My /usr/local/src mount was mounted with vers=4.2 (default), while
nfstest_cache was mounting its test-mount with vers=4.1! Apart from the
different rsize/wsize values, the version number stood out. And indeed,
when I mount my regular NFS mount /usr/local/src with vers=4.1, the
"duplicate cookie" is no longer printed.

For simplicity, I've attached two logs to this email:

* nfs_no-mount.txt.xz - showing /proc/fs/nfsfs/volumes and
/proc/fs/fscache/stats every 0.01 seconds, while running nfstest_cache
in another terminal. Note that no duplicate "cookie messages" were
triggered, as /usr/local/src was not mounted.

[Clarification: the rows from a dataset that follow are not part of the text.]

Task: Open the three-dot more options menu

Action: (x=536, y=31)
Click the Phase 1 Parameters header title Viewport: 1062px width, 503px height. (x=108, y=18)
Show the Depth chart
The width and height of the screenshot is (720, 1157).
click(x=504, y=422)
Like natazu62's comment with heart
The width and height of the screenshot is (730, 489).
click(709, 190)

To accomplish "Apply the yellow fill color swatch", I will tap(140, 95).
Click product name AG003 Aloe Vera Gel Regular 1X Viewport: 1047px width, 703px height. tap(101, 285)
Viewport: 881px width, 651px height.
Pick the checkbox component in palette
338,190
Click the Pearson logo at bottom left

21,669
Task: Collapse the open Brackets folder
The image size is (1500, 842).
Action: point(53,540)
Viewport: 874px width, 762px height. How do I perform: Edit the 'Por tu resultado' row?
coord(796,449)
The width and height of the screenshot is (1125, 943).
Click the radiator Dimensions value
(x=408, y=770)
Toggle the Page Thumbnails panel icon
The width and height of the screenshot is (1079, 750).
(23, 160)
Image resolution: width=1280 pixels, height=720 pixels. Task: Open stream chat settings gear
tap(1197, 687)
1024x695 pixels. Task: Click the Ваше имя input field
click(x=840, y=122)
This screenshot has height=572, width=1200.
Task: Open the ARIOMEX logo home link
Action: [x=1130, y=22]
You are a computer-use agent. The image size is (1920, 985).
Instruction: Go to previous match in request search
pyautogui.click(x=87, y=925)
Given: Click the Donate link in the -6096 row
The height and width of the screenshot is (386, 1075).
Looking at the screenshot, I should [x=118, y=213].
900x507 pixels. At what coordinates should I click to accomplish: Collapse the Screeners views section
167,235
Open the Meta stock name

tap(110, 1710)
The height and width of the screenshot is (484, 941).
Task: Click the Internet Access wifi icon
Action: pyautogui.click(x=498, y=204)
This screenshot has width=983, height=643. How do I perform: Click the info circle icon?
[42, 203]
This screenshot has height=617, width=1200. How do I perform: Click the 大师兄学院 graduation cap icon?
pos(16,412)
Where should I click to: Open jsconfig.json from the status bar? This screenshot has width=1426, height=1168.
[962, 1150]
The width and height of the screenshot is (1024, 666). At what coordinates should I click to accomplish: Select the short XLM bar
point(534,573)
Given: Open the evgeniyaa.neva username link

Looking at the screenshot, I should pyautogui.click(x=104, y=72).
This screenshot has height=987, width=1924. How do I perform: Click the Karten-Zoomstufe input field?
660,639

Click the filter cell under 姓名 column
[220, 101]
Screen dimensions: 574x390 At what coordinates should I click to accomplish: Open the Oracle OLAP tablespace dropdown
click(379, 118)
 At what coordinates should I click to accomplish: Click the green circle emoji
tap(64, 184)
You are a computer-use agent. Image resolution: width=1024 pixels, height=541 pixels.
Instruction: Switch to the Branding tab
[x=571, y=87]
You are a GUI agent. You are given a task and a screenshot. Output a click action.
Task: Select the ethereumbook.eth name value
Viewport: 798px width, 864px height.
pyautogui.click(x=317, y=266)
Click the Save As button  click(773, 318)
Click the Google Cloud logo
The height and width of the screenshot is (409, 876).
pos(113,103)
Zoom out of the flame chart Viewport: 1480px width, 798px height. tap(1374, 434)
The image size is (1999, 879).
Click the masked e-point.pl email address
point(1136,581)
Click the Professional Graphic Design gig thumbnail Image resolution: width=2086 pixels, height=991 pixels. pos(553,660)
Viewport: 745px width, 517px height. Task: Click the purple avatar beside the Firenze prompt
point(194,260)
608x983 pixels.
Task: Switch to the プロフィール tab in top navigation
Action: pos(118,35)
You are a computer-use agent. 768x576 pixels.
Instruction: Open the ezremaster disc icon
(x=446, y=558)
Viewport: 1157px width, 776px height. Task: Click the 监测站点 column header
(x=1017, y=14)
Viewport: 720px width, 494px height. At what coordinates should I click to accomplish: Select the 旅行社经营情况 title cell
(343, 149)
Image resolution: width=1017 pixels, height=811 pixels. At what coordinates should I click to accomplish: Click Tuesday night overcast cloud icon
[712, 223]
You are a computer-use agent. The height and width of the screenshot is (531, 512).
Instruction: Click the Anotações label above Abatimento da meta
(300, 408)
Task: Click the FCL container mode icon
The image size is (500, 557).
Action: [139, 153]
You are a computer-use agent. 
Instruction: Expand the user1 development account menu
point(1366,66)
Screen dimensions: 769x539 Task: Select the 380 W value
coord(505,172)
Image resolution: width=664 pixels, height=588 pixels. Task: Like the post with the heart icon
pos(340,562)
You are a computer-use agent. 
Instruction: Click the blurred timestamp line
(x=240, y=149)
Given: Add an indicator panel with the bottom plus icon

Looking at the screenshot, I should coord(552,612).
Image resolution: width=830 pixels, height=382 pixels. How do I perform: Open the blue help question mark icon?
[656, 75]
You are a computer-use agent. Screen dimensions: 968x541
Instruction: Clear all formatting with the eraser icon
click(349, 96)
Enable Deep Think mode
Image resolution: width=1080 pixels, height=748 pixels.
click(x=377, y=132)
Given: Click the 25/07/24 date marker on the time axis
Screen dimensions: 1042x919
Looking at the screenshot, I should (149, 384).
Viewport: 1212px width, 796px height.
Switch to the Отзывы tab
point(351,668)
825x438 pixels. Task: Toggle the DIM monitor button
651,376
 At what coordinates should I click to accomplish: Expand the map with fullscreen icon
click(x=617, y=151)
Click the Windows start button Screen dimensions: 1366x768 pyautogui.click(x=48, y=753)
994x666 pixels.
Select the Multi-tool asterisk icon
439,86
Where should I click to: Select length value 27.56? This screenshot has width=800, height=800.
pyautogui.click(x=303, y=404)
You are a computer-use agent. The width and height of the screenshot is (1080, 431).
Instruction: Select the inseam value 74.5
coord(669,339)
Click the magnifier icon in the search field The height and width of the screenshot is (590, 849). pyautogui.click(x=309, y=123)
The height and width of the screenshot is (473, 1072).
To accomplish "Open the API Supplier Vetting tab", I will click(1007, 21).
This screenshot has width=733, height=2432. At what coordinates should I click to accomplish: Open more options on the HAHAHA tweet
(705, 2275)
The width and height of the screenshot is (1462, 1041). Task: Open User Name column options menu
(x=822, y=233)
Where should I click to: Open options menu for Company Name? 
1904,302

* nfs_with-mount.txt.xz - same, but here /usr/local/src was mounted (and
defaulted to vers=4.2), and thus "duplicate cookie" messages were
printed.


I fear that all this may complicate this strange behaviour, and now we're
examining NFS mount versions, but I only noticed that now, not earlier :-\

I can't comment on the patches much, as you mentioned they won't make the
message go away, but I hope it printed more details now.

Thanks,
Christian.


[0] Again, I'm using nfstest_cache only to trigger the message. Everytime
I execute it, the test fails, because I think it expects a rw-mount:

$ nfstest_cache --server horus --client fedora0 --runtest=acregmin_attr
*** Verify consistency of attribute caching with NFSv4.1 on a file
acregmin = 10
TEST: Running test 'acregmin_attr'
FAIL: Traceback (most recent call last):
File "/usr/bin/nfstest_cache", line 199, in do_file_test
fdw = open(self.absfile, "w")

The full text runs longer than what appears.